__What needs to be done__:
From the line with "You are a computer-use" to the line with "Instruction: Click the", retype every line exactly, including those two, and leave out the rest of the data below.

__Collection entries__:
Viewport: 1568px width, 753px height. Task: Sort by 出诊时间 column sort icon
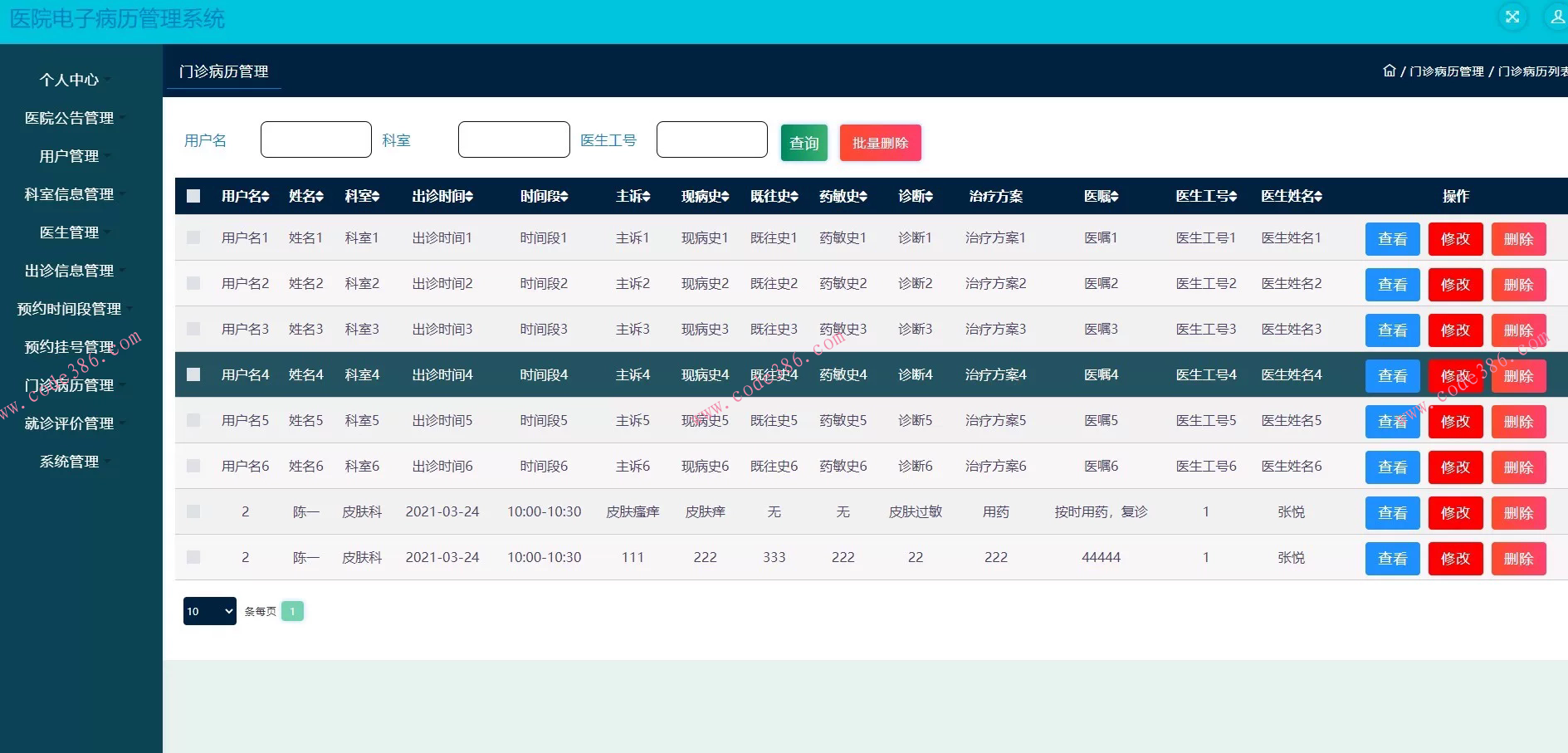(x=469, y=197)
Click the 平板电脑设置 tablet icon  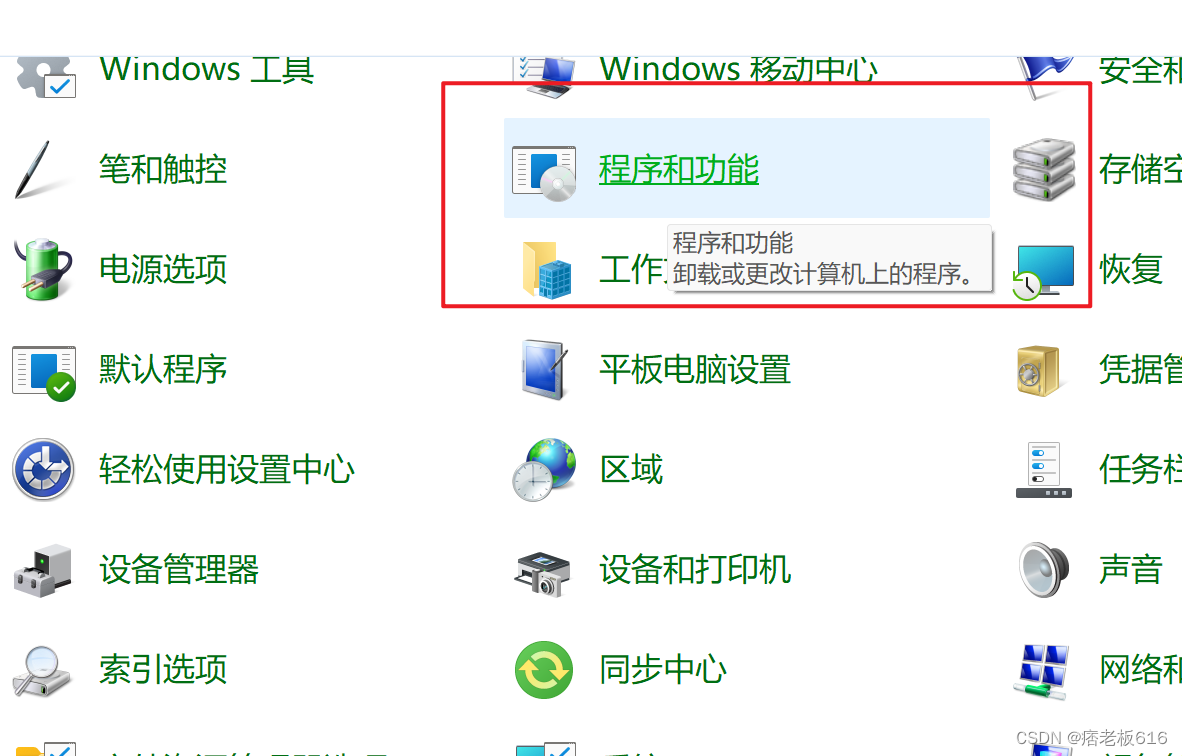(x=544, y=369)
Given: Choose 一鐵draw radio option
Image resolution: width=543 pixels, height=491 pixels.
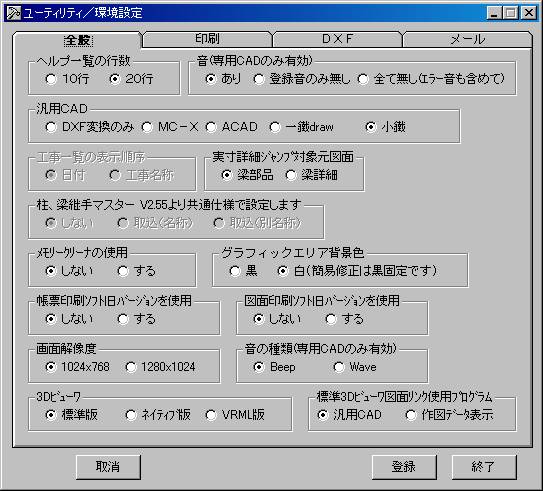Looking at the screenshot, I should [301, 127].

---

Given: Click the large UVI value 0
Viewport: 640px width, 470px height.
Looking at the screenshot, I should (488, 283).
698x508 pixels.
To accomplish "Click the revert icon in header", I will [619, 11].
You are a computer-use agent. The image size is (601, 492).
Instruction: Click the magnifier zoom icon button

__Solution__:
You are a computer-use agent. The image size is (601, 492).
Instruction: Click the magnifier zoom icon button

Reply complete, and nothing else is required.